Document section:
────────────────────────────────────────
That's OK rrich, I'm already thinking about ordering an extra base for the 893 to keep mounted in my router table - the above the table adjusting seems like it'll be nice. Actually this is my 4th router, but I don't count the other two. One's a single speed old Stanley 1/4" bit router which I do kinda like, but the other is a Sears 1/4" collet piece of junk which I'll probably Freecycle along with it's router table and dovetail jig when I'm more comfortable using my new PC 4212 dovetail jig.

It's amazing how useless my shop felt when I didn't have a working 1/2" collet router.

Steve


----------



## knotscott (Nov 8, 2007)

If you do end up bypassing the speed controller, you might want to consider just adding an outboard speed controller so you can still put it to use in your table with the big bits. HF has a cheap one that works, and there are others in the $30 range.
────────────────────────────────────────
[Records for locating displayed items]
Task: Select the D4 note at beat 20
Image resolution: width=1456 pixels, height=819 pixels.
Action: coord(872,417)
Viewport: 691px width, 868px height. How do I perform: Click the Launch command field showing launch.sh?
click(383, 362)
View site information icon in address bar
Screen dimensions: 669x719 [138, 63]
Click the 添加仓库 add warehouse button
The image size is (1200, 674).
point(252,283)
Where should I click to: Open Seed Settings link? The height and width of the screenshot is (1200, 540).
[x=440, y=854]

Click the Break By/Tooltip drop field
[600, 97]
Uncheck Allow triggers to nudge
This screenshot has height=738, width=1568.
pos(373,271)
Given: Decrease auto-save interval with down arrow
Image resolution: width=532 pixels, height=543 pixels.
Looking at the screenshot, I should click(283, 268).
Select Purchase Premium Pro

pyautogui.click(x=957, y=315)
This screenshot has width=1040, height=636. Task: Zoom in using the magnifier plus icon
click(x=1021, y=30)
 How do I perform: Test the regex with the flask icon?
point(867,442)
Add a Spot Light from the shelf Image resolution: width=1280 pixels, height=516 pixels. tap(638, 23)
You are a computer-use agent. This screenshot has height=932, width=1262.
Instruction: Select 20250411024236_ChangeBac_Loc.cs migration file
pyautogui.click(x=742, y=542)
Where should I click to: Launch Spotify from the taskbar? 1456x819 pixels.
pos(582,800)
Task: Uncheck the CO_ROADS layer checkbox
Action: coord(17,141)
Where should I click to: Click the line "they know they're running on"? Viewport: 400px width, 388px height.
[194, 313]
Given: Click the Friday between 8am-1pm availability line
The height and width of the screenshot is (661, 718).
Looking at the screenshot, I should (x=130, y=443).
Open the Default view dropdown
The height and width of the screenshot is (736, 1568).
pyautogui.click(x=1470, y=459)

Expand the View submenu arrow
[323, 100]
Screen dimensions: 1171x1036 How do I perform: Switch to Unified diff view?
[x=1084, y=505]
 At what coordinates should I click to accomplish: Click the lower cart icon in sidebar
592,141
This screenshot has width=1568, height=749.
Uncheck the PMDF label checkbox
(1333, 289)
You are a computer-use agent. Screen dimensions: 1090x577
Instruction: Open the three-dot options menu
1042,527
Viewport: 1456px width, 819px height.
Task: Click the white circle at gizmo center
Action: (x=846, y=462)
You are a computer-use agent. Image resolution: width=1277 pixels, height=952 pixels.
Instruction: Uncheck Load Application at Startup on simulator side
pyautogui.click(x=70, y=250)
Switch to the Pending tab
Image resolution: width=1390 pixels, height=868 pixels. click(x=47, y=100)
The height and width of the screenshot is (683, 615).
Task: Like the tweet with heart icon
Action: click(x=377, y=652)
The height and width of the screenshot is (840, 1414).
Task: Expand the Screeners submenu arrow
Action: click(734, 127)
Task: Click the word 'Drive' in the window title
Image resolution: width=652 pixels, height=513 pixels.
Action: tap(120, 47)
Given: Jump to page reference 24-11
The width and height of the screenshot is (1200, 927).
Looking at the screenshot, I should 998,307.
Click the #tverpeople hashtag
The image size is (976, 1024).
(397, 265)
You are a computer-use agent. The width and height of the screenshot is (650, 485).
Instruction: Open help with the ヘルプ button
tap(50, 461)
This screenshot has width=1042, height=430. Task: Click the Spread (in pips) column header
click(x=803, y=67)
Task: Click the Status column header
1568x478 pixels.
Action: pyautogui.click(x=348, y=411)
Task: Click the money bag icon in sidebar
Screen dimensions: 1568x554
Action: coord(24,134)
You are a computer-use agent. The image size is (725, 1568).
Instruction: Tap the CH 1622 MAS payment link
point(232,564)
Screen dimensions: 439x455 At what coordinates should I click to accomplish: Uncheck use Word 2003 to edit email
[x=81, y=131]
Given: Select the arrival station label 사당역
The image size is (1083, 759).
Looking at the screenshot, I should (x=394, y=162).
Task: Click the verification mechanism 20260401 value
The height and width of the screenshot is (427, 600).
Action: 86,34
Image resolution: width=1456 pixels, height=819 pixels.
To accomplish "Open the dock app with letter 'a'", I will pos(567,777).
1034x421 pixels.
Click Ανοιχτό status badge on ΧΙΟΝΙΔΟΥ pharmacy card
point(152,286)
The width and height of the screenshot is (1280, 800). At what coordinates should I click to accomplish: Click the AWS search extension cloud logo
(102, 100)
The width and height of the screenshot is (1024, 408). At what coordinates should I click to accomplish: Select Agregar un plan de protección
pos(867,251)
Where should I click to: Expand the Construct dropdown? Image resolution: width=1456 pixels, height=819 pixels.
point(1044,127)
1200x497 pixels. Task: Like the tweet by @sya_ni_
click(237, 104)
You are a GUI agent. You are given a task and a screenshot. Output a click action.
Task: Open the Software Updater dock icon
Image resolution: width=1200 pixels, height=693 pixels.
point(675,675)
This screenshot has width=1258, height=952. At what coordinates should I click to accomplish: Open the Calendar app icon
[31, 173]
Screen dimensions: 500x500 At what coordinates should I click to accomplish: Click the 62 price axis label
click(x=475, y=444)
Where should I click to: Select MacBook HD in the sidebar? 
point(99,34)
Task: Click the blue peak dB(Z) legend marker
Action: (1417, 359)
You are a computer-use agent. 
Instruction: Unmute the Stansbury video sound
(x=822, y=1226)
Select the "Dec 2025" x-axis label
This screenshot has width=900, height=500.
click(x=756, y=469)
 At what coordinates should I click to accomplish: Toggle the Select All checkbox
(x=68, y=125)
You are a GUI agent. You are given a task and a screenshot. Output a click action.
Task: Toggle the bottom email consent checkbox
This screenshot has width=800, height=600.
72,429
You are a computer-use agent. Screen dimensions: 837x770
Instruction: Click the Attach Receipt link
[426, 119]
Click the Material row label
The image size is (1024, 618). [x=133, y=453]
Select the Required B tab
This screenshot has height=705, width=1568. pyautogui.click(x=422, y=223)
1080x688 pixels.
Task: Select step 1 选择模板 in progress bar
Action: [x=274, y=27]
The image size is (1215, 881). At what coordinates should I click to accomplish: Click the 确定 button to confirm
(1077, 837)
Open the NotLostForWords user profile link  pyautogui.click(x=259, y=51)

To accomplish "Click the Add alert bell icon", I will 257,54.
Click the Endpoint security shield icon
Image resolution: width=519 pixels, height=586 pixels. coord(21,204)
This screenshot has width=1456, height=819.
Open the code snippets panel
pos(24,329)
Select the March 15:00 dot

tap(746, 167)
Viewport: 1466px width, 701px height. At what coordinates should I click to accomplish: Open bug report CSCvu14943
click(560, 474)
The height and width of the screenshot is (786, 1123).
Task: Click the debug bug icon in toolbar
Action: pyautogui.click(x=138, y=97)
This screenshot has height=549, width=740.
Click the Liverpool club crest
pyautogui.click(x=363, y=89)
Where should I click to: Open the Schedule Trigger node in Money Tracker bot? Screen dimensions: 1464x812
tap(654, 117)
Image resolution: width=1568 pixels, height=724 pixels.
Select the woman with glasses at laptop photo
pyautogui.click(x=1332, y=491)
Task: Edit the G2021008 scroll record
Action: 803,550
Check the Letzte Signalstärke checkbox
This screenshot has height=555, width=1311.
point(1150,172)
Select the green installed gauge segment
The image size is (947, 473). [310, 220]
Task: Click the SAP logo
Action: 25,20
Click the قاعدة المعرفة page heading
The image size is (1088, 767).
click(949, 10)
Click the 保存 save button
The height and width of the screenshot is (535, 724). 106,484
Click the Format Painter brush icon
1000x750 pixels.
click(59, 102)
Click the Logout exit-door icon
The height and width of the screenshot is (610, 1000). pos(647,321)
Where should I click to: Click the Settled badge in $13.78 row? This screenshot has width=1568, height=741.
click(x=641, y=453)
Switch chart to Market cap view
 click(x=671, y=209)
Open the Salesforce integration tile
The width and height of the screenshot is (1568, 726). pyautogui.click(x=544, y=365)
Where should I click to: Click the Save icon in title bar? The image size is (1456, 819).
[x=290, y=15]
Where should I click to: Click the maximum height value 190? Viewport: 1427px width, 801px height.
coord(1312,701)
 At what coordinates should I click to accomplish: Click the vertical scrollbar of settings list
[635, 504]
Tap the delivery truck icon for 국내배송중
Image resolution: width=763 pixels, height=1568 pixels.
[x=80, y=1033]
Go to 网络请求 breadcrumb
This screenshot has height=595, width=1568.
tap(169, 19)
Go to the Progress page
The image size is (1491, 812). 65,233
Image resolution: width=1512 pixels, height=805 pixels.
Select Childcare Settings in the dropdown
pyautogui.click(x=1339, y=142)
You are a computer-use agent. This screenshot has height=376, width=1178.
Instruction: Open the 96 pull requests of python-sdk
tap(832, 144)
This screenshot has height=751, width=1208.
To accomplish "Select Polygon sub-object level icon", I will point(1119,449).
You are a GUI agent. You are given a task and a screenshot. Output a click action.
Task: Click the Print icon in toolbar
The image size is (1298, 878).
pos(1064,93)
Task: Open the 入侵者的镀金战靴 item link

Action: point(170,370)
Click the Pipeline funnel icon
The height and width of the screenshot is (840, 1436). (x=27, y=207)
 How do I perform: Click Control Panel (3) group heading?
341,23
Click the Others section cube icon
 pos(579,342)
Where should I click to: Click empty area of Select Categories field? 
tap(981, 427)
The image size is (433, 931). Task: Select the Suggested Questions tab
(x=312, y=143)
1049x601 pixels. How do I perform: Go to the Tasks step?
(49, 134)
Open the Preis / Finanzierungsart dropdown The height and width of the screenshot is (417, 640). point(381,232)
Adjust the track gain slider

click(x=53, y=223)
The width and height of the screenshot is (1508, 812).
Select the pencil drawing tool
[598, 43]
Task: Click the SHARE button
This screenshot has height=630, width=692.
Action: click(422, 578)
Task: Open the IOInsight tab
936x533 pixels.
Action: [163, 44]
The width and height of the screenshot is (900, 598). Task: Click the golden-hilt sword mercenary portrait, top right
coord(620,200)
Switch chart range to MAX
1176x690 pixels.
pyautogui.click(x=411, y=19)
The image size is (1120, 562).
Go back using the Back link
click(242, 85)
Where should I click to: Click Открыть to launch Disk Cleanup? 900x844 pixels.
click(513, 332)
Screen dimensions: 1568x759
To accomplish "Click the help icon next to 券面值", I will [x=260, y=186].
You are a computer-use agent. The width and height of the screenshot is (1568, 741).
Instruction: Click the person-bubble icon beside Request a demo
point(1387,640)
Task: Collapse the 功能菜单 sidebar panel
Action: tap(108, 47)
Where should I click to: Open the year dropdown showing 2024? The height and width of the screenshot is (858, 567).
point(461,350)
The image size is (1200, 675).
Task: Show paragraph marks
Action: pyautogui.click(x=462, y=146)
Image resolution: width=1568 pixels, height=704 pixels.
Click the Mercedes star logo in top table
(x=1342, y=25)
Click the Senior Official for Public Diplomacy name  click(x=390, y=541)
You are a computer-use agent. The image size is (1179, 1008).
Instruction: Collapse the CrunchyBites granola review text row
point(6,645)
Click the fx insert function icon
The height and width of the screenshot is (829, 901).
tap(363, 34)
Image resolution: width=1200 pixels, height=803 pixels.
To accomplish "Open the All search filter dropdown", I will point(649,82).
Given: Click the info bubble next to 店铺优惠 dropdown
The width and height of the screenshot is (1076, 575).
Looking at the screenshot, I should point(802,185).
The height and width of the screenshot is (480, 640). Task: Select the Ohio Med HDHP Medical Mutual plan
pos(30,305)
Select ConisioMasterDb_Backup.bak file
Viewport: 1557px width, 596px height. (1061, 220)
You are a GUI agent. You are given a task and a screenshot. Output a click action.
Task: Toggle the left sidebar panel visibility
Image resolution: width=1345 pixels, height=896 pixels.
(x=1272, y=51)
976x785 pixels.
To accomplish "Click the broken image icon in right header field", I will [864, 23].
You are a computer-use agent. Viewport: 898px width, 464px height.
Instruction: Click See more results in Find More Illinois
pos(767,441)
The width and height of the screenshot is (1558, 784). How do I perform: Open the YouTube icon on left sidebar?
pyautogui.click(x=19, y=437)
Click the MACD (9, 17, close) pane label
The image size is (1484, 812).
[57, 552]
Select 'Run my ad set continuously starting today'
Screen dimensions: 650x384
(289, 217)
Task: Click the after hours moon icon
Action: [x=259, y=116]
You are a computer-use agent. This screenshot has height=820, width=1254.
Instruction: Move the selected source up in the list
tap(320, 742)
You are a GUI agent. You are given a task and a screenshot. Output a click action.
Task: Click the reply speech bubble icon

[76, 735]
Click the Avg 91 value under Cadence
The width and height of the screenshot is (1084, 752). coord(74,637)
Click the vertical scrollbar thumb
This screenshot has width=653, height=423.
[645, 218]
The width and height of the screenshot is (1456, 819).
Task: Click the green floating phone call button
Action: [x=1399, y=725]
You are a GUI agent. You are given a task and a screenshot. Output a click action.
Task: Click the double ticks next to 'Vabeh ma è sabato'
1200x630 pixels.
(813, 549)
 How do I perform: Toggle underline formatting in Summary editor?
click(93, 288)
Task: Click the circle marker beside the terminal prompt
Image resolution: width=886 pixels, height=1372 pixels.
────────────────────────────────────────
Jobs:
**a)** In the router thread, which dovetail jig does Steve say he recently got?
**b)** Reproduce the passage of the router thread from "If you do end" to "the $30 range.".
These items come from a different source than the router thread.

Answers by task:
**a)** A PC 4212 dovetail jig.

**b)**
If you do end up bypassing the speed controller, you might want to consider just adding an outboard speed controller so you can still put it to use in your table with the big bits. HF has a cheap one that works, and there are others in the $30 range.